Einmal im SkinnyTok Algorithmus gefangen ist es schwer ihm wieder zu entkommen. Die For-You-Page wird regelrecht geflutet: 500 Kalorien Diäten, „What I eat in a Day“- Videos und vor allem Motivationssprüche wie „A moment on the Lips, a live time on your hips” oder “Do not treat yourself with food you are not a dog”. Auch wenn man bis jetzt das Glück hatte, noch nicht mit SkinnyTok in Berührung gekommen zu sein, sollte einem schnell bewusst sein, dass diese Ansätze wenig mit einem gesunden Essverhalten oder realistischem Körperbild zu tun haben. Sie fühlen sich eher an, wie ein Rückfall in alte Zeiten. Kate Moss häufig zitierte und eigentlich genauso oft kritisierte Aussage „Nothing tastes as good as skinny feels“ schien längst überholt und wirkt heute doch erschreckend aktuell. Hatten wir uns nicht vom Heroin chic der 90er Jahre abgewandt? Oder war Body Positivity letztendlich doch nur ein Trend?

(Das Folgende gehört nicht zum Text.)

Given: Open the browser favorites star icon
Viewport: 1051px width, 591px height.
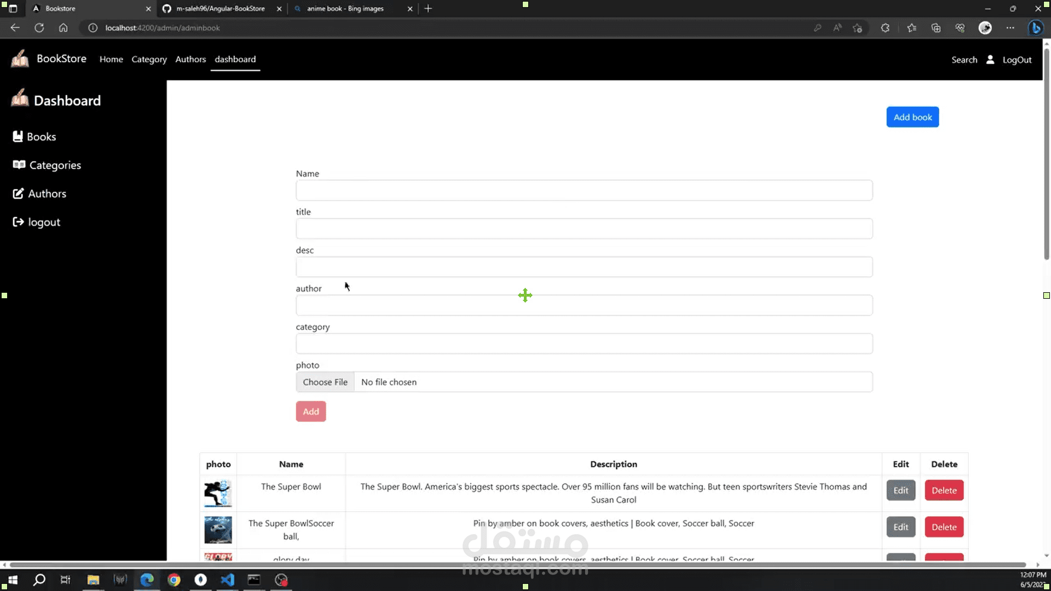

In den letzten Jahren konnte man sich von Botschaften der Selbstakzeptanz und Selbstliebe kaum retten. So gut wie jede Werbung erinnert daran, dass wir genau richtig sind, so wie wir sind. Wir sollen uns und unseren Körper akzeptieren unabhängig von Gewicht und Kleidergröße. Man hätte denken können, dass wir uns endlich in Richtung eines realistischen und gesunden Körperbildes bewegen. Doch die Rechnung wurde ohne SkinnyTok gemacht. Hier wird nicht gefeiert, was ist, sondern ständig daran erinnert, wie ein Körper angeblich auszusehen hat. Es geht nicht nur darum dünn zu sein, man soll auch denken und handeln wie ein dünnes Mädchen. Geboren ist das sogenannte „Skinny-Girl-Mindset“. Superdünne Influencerinnen erzählen uns, dass dünn sein nur eine Frage der Denkweise sei. Sie selbst nennen ihre Sprüche „Toxic Motivation“. Also in anderen Worten: Selbsthass als Antrieb immer dünner zu werden. Ein besonders hängen gebliebener Tipp einer Creatorin: „Geh raus mach Sport im Bauchfreien Top und zeig den Leuten was für ein Schwein du bist. Nimm das als Antrieb dich zu verändern.“
Die Rückkehr zum Size-Zero-Trend ist allerdings nicht nur auf TikTok zu beobachten. Auch die Fashion Industrie, die bis vor kurzem noch so auf Diversity setze, scheint diesen Ansatz wieder vergessen zu haben. Auf den Laufstegen dominieren plötzlich wieder extrem dünne, Size-Zero-Models: Heroin Chic feiert sein Comeback. Nicht zu vergessen: Der aktuelle Ozempic Hype unter den Stars. Die Botschaft ist klar: Das Ziel ist dünn sein, koste es, was es wolle.
Wann ist es also normal geworden essgestörtes Verhalten und gesundheitsgefährdende Denkansätze, als Lifestyle zu verkaufen? Wann werden wir aufhören, den Körper als Trend zu betrachten? Und Body Positivity nicht nur als Mittel zum Zweck, sondern echte Haltung gegenüber uns selbst und anderen leben? Die aktuellen Entwicklungen scheinen uns nur weiter von diesem Ziel zu entfernen.